Pan nas prosi, abyśmy nie reagowali tak, jak by się chciało lub jak czynią wszyscy, ale tak, jak On to czyni w stosunku do nas. Prosi nas o przerwanie łańcucha: „Kocham cię, jeśli ty mnie kochasz; jestem twoim przyjacielem, jeśli ty jesteś moim przyjacielem; pomogę ci, jeśli ty mi pomożesz”.

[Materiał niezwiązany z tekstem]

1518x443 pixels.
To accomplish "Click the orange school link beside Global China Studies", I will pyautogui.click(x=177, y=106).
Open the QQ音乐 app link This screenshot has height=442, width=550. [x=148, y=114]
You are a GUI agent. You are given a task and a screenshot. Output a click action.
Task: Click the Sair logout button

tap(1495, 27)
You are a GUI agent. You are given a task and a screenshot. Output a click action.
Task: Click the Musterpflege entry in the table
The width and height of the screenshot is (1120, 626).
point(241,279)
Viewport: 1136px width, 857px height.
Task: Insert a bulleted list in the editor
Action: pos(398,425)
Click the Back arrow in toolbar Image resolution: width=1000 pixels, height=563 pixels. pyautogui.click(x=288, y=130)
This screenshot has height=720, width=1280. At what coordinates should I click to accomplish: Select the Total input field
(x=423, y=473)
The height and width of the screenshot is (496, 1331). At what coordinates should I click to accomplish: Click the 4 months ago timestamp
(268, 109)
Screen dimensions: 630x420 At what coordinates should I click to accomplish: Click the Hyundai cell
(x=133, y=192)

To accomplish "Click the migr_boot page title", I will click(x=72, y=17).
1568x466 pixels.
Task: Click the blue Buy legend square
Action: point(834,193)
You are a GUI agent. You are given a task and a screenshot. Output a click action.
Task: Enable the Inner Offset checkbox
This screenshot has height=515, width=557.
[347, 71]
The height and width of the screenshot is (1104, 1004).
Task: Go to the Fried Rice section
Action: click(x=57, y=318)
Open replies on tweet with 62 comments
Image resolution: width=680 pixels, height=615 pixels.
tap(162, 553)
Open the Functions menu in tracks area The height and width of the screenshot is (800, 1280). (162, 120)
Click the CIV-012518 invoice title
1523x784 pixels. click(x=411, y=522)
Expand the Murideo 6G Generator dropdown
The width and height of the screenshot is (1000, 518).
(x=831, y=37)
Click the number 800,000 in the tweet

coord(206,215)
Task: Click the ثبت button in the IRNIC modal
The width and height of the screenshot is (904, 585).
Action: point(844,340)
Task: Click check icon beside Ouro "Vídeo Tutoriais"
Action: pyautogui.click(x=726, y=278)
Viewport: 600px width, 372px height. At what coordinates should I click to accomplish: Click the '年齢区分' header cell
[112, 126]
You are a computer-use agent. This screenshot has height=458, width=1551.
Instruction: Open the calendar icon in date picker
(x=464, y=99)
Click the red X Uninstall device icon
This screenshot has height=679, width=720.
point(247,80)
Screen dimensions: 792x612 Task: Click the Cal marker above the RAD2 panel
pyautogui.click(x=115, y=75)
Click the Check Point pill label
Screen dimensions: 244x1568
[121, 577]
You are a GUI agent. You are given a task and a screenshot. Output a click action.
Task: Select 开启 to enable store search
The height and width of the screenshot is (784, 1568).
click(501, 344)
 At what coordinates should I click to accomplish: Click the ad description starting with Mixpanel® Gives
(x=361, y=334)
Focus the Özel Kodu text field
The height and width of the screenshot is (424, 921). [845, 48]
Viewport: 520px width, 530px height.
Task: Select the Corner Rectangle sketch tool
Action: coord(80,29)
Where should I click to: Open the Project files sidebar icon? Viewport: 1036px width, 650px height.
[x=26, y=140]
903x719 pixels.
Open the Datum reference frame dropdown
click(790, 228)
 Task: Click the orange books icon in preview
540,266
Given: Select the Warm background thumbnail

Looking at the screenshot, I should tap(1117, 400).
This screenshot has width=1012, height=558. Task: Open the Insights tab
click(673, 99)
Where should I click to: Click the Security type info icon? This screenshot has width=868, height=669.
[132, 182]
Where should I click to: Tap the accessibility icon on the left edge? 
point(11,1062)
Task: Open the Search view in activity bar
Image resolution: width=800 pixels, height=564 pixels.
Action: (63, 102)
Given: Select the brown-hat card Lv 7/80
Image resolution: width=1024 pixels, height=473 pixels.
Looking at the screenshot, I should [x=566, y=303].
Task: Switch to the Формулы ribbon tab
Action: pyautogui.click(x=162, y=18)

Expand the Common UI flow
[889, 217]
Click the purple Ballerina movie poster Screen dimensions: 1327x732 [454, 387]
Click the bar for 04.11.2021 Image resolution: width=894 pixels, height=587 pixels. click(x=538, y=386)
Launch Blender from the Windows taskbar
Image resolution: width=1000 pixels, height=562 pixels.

Nie – [trzeba nam] okazywać współczucie i miłosierdzie wszystkim, ponieważ Bóg widzi w każdym swoje dziecko. Nie dzieli nas na dobrych i złych, na przyjaciół i wrogów. To my tak robimy, zadając Mu cierpienie. Dla Niego wszyscy jesteśmy umiłowanymi dziećmi, które pragnie wziąć w ramiona i którym pragnie przebaczyć.

I tak jest również w tym zaproszeniu na ucztę weselną syna, kiedy Pan wysyła swoje sługi na rozstaje dróg i mówi: „Przyprowadźcie wszystkich: białych, czarnych, dobrych i złych, wszystkich, zdrowych, chorych. Wszystkich…” (por. Mt 22,9-10).

Miłość Jezusa jest dla wszystkich, nie ma w niej żadnych przywilejów. Wszyscy. Przywilejem każdego z nas jest bycie miłowanym, jest zyskanie przebaczenia.

Bóg niestrudzenie przebacza

„Ojcze, przebacz im, bo nie wiedzą, co czynią”. Ewangelia podkreśla, że Jezus to „mówił” (w. 34) – nie powiedział tego raz na zawsze w chwili krzyżowania, ale spędził godziny na krzyżu z tymi słowami na ustach i w sercu. Bóg niestrudzenie przebacza.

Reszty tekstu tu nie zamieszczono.